To fade the dark pigmentation underneath they eye area a great eye cream is RoC Retinol correxion eye cream, it has a vitamin A derivative and increases the collagen too, (but don’t apply too much too often.)  There is a prescription formula called Renova, with low retinoid content too.

Choose a correct make-up remover and don’t rub too much, this will cause inflammation and capillary damage.  I use Bioderma Crealine H20 or Bobbi Brown cleansing oil.  Never wash your face with hot water either, this can irritate.

For creams – look for brightening ingredients, such as Arbulin, kojic acid, licorice, vitamin c or daisy extract.  (The gold standard is a prescription cream with hydroquinone in, but it maybe quite irritating.)

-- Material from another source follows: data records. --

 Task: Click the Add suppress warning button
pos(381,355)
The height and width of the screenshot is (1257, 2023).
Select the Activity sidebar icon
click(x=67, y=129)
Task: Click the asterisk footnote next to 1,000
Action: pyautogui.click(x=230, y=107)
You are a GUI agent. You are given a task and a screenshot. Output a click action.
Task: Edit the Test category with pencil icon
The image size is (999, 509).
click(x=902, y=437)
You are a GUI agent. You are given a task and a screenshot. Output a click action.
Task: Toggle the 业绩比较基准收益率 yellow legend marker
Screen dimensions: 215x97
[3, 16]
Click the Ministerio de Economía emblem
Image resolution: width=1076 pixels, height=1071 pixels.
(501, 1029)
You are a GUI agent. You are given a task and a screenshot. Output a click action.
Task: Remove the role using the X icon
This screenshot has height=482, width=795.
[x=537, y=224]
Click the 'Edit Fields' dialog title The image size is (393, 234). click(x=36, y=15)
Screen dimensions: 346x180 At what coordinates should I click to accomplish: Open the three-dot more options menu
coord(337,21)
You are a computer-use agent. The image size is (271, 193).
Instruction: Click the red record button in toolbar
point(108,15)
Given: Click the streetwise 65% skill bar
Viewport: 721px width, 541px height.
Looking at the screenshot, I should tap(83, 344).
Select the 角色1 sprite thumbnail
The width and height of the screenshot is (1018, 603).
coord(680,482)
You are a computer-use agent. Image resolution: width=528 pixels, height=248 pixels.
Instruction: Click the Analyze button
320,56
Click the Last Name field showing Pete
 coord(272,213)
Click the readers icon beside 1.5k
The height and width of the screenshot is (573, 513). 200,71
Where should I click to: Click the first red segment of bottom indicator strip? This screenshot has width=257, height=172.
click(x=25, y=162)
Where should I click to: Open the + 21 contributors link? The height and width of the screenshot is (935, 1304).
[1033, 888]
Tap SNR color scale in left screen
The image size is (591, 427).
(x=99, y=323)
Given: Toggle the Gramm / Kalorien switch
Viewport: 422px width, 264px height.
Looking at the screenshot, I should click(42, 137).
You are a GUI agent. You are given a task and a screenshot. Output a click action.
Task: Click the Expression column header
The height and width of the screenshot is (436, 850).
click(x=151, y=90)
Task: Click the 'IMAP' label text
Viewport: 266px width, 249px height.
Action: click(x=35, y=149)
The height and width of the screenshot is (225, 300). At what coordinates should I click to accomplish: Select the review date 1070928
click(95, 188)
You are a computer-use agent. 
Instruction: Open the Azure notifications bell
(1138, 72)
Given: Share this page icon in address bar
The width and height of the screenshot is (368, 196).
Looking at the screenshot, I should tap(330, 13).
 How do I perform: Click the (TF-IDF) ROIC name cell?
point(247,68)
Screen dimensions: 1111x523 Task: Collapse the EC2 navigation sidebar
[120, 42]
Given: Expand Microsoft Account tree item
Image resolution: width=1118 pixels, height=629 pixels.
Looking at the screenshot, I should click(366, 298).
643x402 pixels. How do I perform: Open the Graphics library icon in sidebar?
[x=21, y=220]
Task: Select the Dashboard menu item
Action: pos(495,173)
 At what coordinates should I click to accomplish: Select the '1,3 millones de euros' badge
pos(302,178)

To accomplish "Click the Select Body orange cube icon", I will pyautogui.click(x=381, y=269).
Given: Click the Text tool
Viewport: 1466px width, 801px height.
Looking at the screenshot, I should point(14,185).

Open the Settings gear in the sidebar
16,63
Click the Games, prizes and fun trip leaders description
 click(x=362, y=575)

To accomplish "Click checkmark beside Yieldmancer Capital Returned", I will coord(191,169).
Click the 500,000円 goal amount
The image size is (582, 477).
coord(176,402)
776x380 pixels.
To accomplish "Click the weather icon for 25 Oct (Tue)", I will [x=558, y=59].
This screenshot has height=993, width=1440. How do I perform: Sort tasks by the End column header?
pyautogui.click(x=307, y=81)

Make-up wise – for an instant vanishing act a corrector and creamy concealer are the only things that will camouflage this, (I know all too well!)  The correct ones will make you look younger and well rested.  The best ones have more coverage and don’t wear off.

Use 2 shades to camouflage – a peachy toned one first, (the corrector) – this neutralises the blue/grey underneath the eye.  Apply in thin layers on the actual darkness itself, not too close to your lashes, as it will crease, apply in light layers and build them up.  I like to use a clean brush for the corrector and concealer, (try a Real Techniques detail brush or LY08 brush by Louise Young.)  Next, apply the concealer which needs to be creamy, again, in light layers over the corrector.  You can pat gently with your finger too, but don’t wipe it away, just gently pat.  Corrector wise I either use a Bobbi Brown one or the Laura Mercier one in the Secret Camouflage palette.  For concealer, again, Bobbi Brown and Laura Mercier.

Apply a small amount of yellow-based loose powder, (very minimally, as you don’t want it to settle in any fine lines.  To be honest, I don’t do this step on myself, as the concealer tends to last well enough.)

If you find it is creasing during the day, rehydrate with an eye cream – I love using Lancôme Absolue Yeux.

Choose the right eyeshadow – a fine, shimmering nude cream eyeshadow works well on most skintones, as a base.  Use an eye curler too.

Use a soft peach eye pencil along the bottom waterline, try Jouer eye clarifier, this disguises any redness and makes you look less tired.

Of course, more make-up techniques need to be followed to compliment this to enhance you.